Leetcode #1994: The Number of Good Subsets
In this guide, we solve Leetcode #1994 The Number of Good Subsets in Python and focus on the core idea that makes the solution efficient.
You will see the intuition, the step-by-step method, and a clean Python implementation you can use in interviews.

Problem Statement
You are given an integer array nums.
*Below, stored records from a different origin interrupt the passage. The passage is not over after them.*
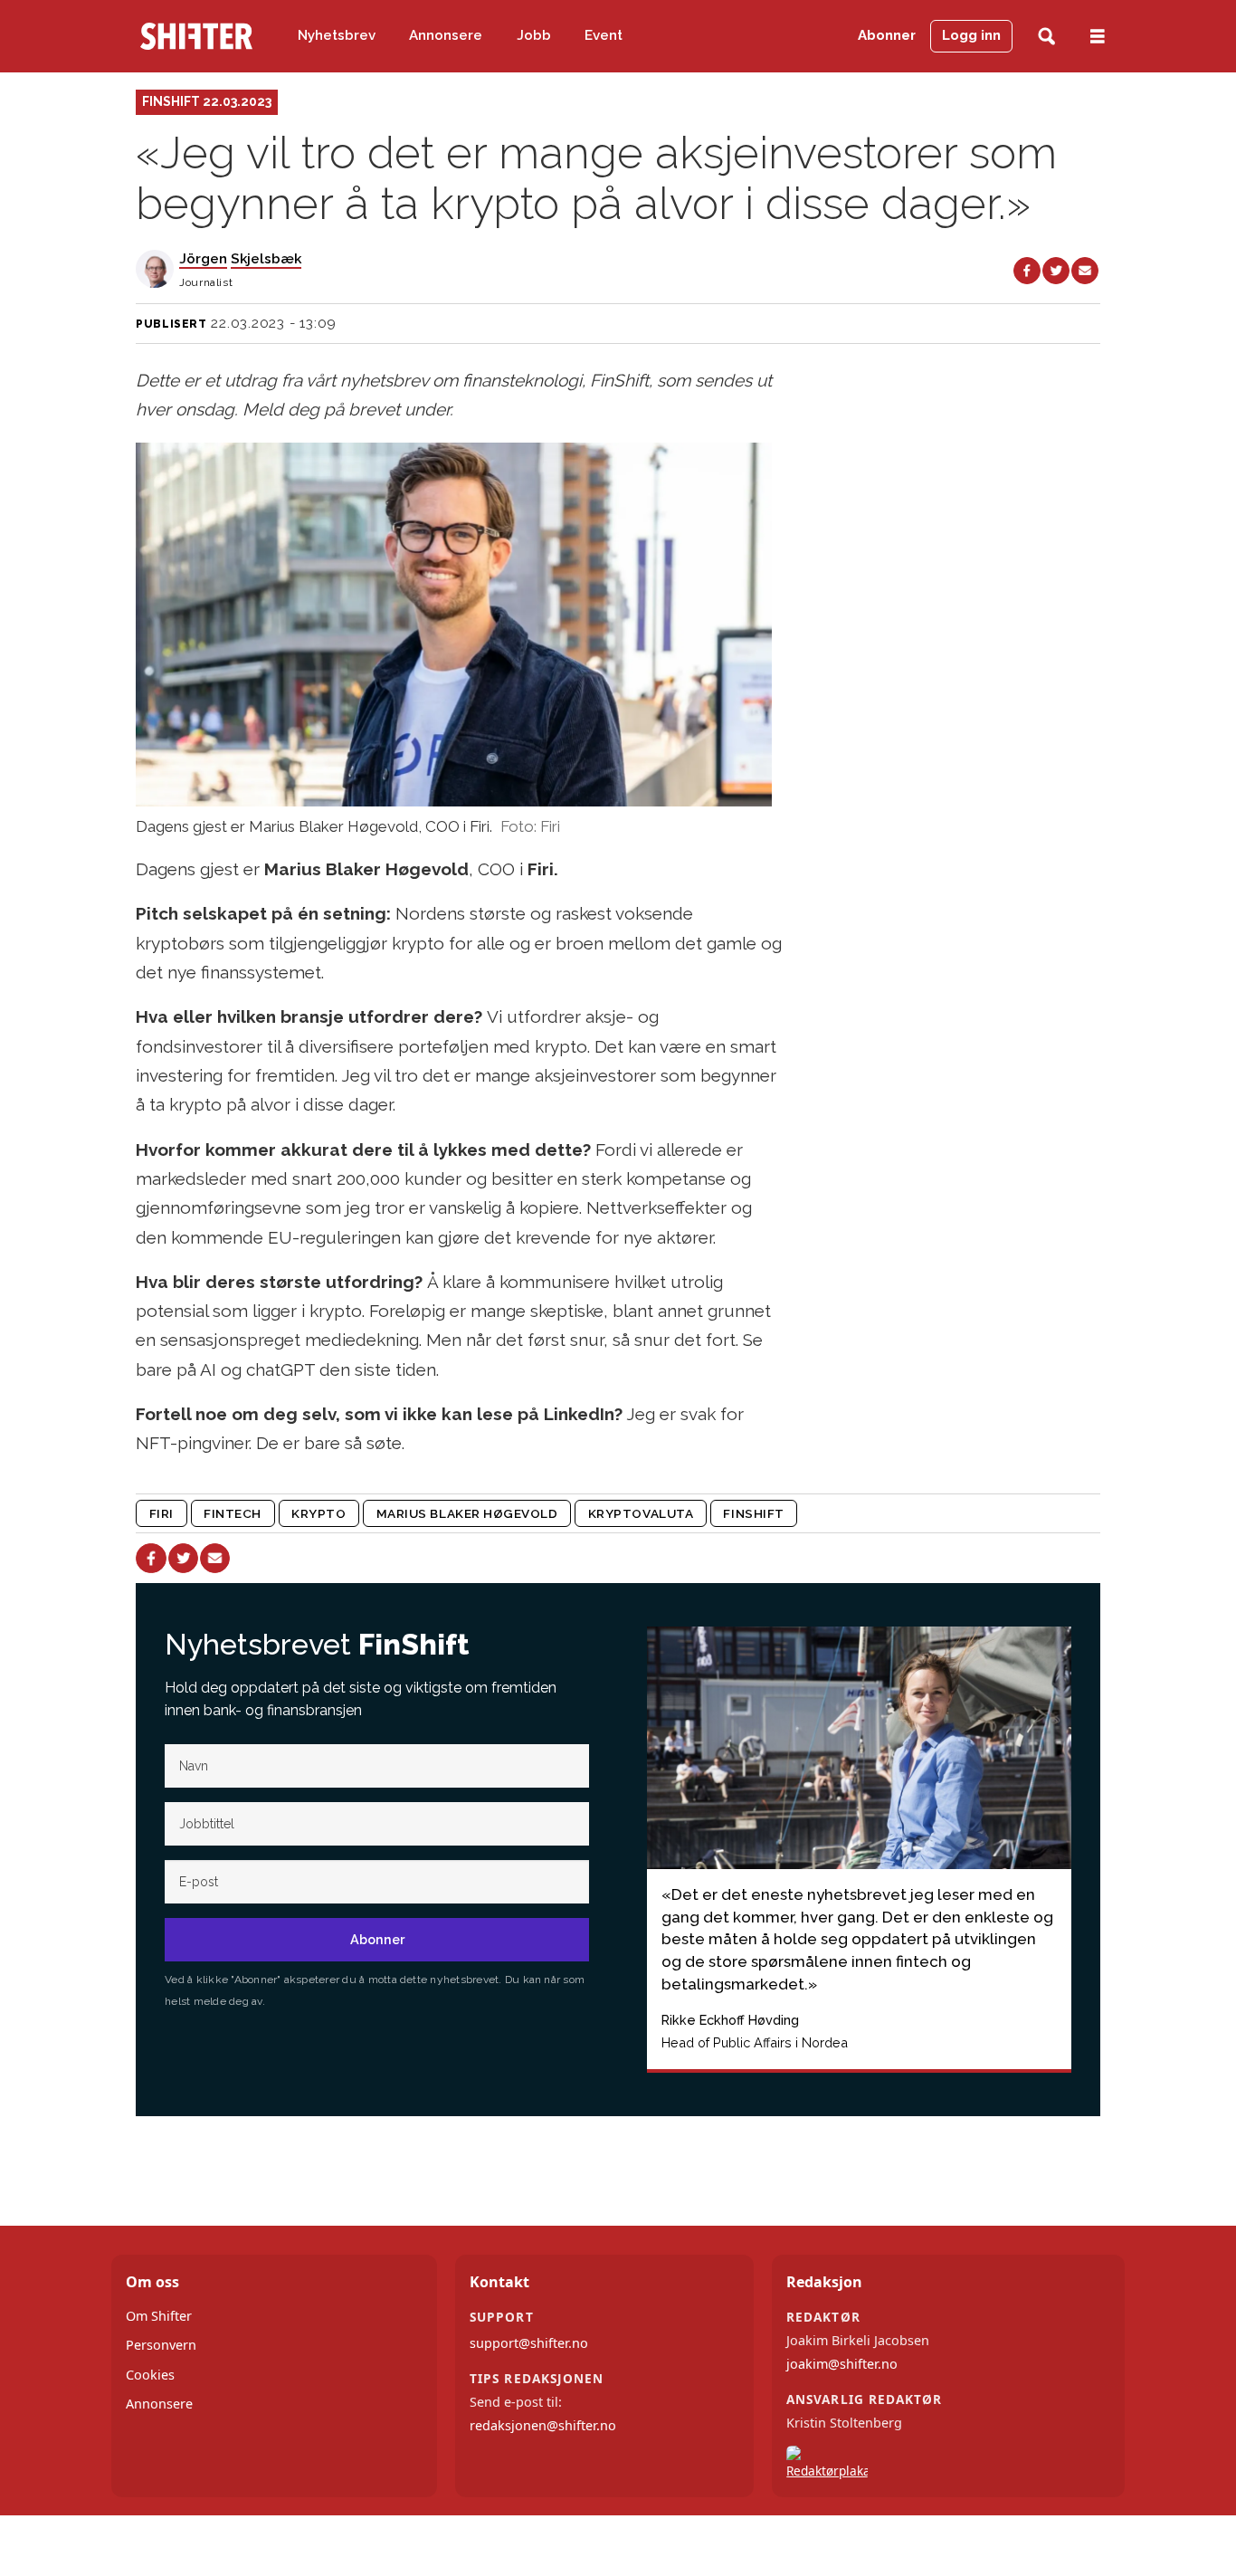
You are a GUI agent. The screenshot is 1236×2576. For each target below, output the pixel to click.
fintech (232, 1513)
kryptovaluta (641, 1513)
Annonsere (445, 35)
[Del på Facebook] (1027, 270)
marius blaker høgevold (467, 1513)
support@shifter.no (529, 2343)
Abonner (887, 35)
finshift (753, 1513)
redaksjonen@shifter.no (543, 2425)
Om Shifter (159, 2315)
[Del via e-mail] (1084, 270)
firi (161, 1513)
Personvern (161, 2344)
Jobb (534, 35)
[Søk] (1046, 36)
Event (604, 35)
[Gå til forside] (196, 36)
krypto (318, 1513)
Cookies (150, 2374)
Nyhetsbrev (337, 35)
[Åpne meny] (1097, 37)
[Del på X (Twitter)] (1056, 270)
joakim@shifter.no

We call a subset of nums good if its product can be represented as a product of one or more distinct prime numbers.
Quick Facts
- Difficulty: Hard
- Premium: No
- Tags: Bit Manipulation, Array, Hash Table, Math, Dynamic Programming, Bitmask, Counting, Number Theory
Intuition
Fast membership checks and value lookups are the heart of this problem, which makes a hash map the natural choice.
By storing what we have already seen (or counts/indexes), we can answer the question in one pass without backtracking.
Approach
Scan the input once, using the map to detect when the condition is satisfied and to update state as you go.
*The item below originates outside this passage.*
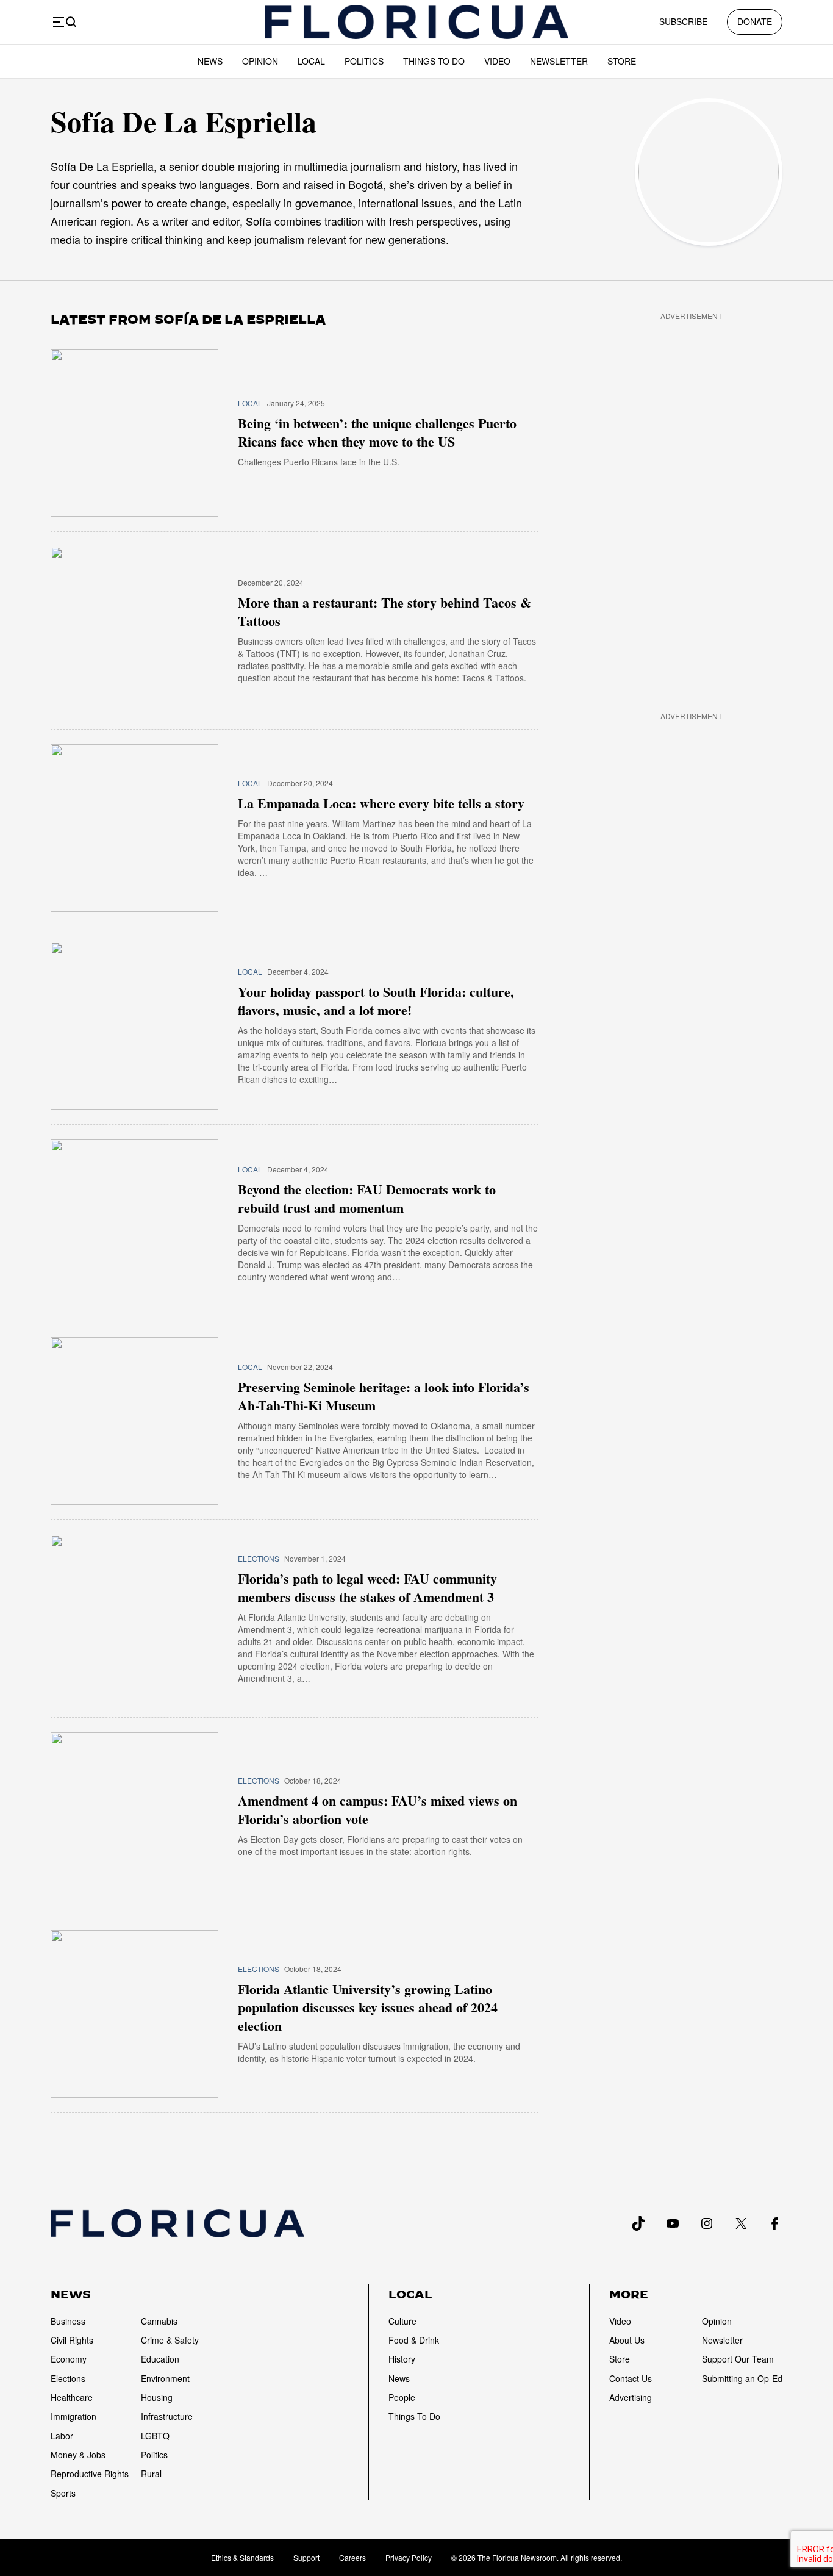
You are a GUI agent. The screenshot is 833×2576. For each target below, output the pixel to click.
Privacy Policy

This keeps the solution linear while remaining easy to explain in an interview setting.
Steps:
- Initialize a hash map for seen items or counts.
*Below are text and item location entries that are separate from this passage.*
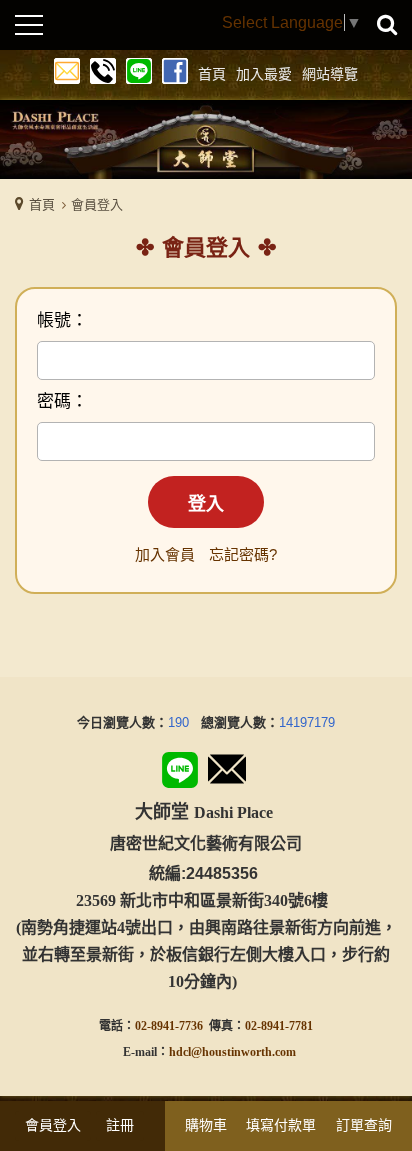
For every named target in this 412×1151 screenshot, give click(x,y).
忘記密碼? (243, 554)
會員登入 (53, 1125)
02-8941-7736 (169, 1026)
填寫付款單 (281, 1125)
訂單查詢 (364, 1125)
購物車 (206, 1125)
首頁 (42, 204)
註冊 (120, 1125)
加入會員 (165, 554)
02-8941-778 (276, 1026)
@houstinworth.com (243, 1052)
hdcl (180, 1052)
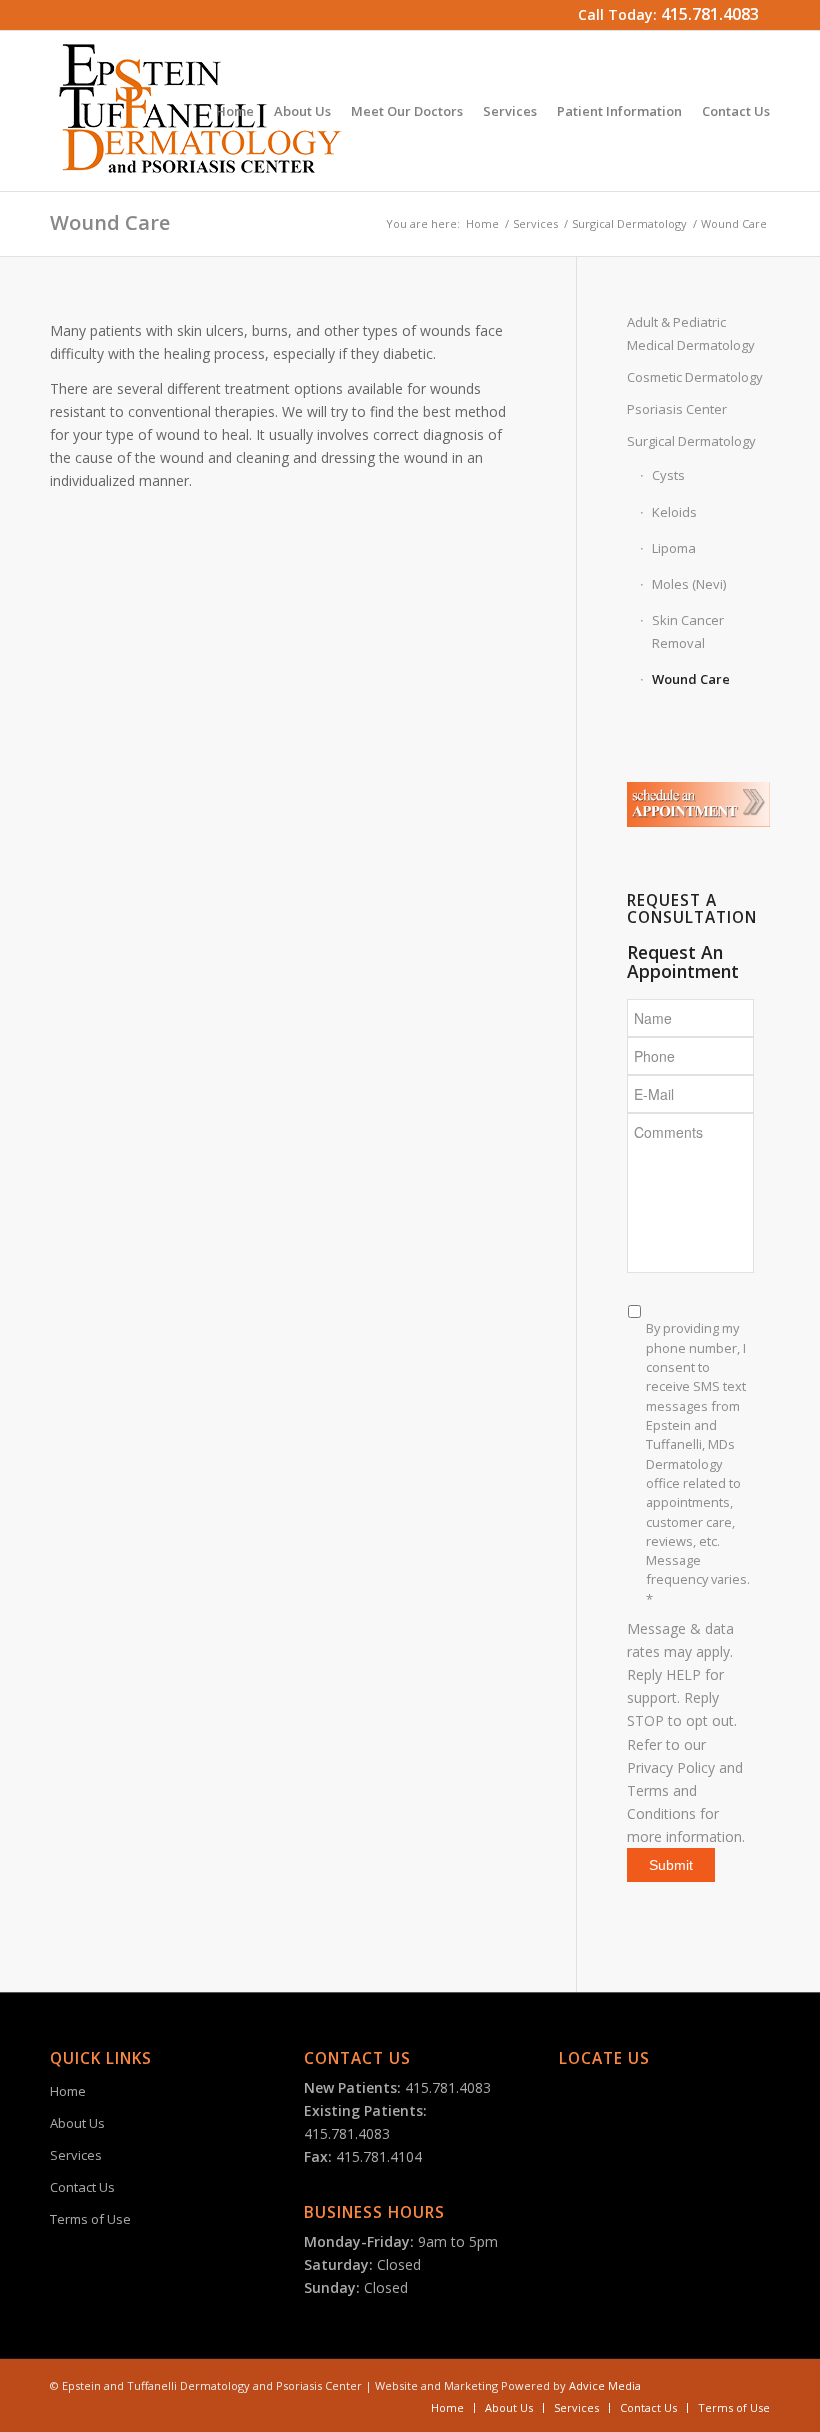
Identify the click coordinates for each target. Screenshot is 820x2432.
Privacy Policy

- Iterate through the input, querying/updating the map.
- Return the first valid result or the final computed value.
Example
Input: nums = [1,2,3,4]
Output: 6
Explanation: The good subsets are:
- [1,2]: product is 2, which is the product of distinct prime 2.
- [1,2,3]: product is 6, which is the product of distinct primes 2 and 3.
- [1,3]: product is 3, which is the product of distinct prime 3.
- [2]: product is 2, which is the product of distinct prime 2.
- [2,3]: product is 6, which is the product of distinct primes 2 and 3.
- [3]: product is 3, which is the product of distinct prime 3.
Python Solution
class Solution:
def numberOfGoodSubsets(self, nums: List[int]) -> int:
primes = [2, 3, 5, 7, 11, 13, 17, 19, 23, 29]
cnt = Counter(nums)
mod = 10**9 + 7
n = len(primes)
f = [0] * (1 << n)
f[0] = pow(2, cnt[1])
for x in range(2, 31):
if cnt[x] == 0 or x % 4 == 0 or x % 9 == 0 or x % 25 == 0:
continue
mask = 0
for i, p in enumerate(primes):
if x % p == 0:
mask |= 1 << i
for state in range((1 << n) - 1, 0, -1):
if state & mask == mask:
f[state] = (f[state] + cnt[x] * f[state ^ mask]) % mod
return sum(f[i] for i in range(1, 1 << n)) % mod
Complexity
The time complexity is O(n). The space complexity is O(n).
Edge Cases and Pitfalls
Watch for boundary values, empty inputs, and duplicate values where applicable. If the problem involves ordering or constraints, confirm the invariant is preserved at every step.
Summary
This Python solution focuses on the essential structure of the problem and keeps the implementation interview-friendly while meeting the constraints.